Phone Scammer Tells Montgomery Village Man His Son, Brother Would Be Held Hostage If He Didn’t Send Money
Montgomery County police say phone scammer has phoned residents in Rockville, Aspen HIll and Montgomery Village.
A Montgomery Village man was the victim of a phone scam in which a caller told him that his son and brother were being held hostage after an accident and would not be released unless he sent money to pay for the other person's vehicle, according to Montgomery County police.
The resident told the suspect he was calling police and ended the call, police said, and resident was able to verify that his brother was safe.

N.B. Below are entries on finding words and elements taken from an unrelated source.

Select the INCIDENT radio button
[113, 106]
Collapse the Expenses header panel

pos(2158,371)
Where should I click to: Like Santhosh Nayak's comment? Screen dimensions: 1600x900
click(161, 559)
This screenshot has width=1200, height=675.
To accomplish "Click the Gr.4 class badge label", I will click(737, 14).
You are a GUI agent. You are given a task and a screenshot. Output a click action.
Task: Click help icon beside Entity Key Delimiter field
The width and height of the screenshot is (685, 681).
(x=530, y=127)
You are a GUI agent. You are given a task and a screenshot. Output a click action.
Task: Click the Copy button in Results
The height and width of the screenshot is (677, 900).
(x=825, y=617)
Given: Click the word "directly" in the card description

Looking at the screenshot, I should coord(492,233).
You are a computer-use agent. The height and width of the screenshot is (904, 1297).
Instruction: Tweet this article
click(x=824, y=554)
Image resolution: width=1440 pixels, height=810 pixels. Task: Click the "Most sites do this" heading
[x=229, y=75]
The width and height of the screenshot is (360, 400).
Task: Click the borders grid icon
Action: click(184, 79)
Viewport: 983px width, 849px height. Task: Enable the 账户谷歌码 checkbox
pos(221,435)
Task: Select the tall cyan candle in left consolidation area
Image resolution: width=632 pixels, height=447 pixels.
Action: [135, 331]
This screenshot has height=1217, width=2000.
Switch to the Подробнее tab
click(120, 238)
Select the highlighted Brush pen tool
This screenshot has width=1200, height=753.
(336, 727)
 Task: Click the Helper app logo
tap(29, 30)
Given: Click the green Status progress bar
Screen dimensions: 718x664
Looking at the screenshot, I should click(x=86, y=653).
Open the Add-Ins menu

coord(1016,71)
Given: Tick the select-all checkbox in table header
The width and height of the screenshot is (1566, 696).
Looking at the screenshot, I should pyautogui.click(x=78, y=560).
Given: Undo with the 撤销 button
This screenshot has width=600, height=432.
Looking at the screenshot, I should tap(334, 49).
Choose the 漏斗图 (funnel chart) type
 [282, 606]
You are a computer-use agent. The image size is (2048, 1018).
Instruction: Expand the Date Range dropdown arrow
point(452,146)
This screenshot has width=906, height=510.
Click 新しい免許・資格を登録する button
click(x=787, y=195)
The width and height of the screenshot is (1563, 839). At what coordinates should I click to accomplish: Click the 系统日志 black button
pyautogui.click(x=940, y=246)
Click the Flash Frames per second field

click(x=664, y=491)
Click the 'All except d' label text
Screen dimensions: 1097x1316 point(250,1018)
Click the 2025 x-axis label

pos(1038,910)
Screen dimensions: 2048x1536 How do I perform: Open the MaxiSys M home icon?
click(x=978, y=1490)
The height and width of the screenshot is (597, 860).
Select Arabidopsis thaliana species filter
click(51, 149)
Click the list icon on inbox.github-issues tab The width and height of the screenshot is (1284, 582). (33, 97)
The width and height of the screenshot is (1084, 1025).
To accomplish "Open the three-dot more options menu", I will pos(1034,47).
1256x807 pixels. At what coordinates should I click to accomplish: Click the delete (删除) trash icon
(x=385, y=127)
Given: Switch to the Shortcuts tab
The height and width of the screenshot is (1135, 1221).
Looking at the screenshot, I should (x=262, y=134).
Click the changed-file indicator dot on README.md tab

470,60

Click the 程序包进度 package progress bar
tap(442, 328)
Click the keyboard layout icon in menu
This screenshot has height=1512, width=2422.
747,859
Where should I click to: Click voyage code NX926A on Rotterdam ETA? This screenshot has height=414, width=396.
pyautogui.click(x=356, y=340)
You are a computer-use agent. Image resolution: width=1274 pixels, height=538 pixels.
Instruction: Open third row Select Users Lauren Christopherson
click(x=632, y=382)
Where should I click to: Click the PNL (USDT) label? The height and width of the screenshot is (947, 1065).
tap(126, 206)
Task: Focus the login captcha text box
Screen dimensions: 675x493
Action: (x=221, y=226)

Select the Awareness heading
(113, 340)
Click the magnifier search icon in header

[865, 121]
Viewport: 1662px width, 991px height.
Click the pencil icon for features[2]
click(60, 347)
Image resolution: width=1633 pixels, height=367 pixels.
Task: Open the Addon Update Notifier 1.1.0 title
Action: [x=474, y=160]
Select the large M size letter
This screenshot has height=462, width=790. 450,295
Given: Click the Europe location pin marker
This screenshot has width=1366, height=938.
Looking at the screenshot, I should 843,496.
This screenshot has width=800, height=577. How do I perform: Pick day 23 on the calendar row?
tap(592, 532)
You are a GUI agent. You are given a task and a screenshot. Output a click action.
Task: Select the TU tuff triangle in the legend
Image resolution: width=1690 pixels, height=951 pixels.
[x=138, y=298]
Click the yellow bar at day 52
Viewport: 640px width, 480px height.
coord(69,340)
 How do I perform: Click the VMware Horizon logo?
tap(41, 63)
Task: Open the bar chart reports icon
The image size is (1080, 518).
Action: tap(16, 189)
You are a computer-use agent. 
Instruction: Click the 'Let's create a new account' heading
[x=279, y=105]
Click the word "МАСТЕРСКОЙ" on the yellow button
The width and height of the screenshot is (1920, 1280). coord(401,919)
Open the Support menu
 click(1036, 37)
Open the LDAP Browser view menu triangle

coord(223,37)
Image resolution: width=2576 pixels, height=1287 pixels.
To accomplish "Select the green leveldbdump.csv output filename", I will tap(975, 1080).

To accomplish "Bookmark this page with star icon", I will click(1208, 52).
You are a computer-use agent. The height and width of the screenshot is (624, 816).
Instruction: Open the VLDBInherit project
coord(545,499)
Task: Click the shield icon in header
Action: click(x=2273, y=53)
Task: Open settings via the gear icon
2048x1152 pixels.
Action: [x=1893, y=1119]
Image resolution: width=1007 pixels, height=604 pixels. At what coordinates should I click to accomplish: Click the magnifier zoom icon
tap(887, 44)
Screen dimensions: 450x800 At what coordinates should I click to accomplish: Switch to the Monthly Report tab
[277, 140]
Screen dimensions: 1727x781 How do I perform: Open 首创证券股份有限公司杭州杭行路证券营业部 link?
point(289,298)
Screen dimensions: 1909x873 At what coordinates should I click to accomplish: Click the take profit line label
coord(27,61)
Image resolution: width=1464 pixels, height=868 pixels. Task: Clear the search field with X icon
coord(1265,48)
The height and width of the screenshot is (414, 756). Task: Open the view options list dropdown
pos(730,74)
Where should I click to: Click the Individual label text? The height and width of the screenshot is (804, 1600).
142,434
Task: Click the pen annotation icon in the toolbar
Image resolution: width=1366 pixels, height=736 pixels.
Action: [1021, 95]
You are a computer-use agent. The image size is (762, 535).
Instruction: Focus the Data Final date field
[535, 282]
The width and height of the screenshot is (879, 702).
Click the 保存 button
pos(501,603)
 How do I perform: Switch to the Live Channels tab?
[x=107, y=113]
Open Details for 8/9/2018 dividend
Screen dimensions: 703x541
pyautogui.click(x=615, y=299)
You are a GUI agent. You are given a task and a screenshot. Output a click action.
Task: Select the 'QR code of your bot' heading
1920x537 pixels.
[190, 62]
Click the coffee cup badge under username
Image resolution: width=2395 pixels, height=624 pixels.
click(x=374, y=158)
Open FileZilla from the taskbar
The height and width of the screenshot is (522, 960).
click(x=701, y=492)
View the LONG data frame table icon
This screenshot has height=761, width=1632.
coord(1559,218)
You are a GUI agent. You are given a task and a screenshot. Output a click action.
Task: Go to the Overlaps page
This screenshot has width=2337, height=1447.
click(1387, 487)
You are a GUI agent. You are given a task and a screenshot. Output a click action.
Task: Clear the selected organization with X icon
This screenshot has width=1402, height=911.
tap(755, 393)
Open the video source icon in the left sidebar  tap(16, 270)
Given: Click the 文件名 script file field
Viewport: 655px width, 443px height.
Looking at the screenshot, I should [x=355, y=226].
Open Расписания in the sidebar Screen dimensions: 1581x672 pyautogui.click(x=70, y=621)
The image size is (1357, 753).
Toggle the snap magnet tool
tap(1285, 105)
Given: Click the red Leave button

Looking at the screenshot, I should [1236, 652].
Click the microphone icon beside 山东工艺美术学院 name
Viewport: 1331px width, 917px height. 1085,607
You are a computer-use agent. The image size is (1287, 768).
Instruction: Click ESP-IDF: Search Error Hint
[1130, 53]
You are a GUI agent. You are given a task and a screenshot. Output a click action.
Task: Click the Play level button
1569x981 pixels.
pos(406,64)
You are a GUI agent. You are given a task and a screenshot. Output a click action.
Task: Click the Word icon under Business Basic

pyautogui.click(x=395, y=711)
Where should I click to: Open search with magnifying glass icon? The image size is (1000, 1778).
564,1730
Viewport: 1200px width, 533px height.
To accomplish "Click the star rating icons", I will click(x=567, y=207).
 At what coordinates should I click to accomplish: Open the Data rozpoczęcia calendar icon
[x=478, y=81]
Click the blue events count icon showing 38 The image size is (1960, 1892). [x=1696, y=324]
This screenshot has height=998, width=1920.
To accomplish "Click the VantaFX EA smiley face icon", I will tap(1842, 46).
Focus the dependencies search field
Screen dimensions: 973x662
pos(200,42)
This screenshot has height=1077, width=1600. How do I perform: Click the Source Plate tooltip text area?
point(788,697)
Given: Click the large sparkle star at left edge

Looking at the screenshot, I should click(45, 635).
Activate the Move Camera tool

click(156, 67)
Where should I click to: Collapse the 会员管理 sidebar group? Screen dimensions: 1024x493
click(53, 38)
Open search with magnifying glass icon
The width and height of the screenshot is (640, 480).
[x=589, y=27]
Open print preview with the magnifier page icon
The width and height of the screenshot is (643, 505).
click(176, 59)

Montgomery County police have linked the incident to at least two others:
On Feb. 20, a Rockville resident received a call asking if she had a son. When she replied, “Yes”, the caller stated that her son was in a car accident and had been kidnapped. The suspect told the victim that her son would be killed unless the victim wired money. The suspect told the victim not to call police. The victim transferred money via wire transfer to Florida and Puerto Rico.
On Feb. 21, an Aspen Hill resident received a call that his brother had been shot. The resident did not believe the caller and began to ask probing questions. Police said the suspect hung up after realizing the resident did not believe the story.
Police said the suspect in all three incidents called from the same phone number. Investigators said though the calls appear to be from a local number, they originated from outside the country.
Police: Phone Scam Not New to Montgomery County
Police said these scams are not new to Montgomery County and have been reported nearby. In November, police received reports in Friendship Heights of scammers posing as victims’ grandchildren.
Generally speaking, the scammer tells the victim that a family member or friend of the victim is in trouble or needs help. He or she asks leading questions in order to retrieve personal information, creating a sense of urgency. To assist in helping the family or friend, the scammer tells the victim to send money.
Through a method known as “spoofing,” a fake local-looking number will appear on the caller ID.
Police are urging residents not to give out information over the phone, to verify the caller’s story by taking with family or friends, and not to send money.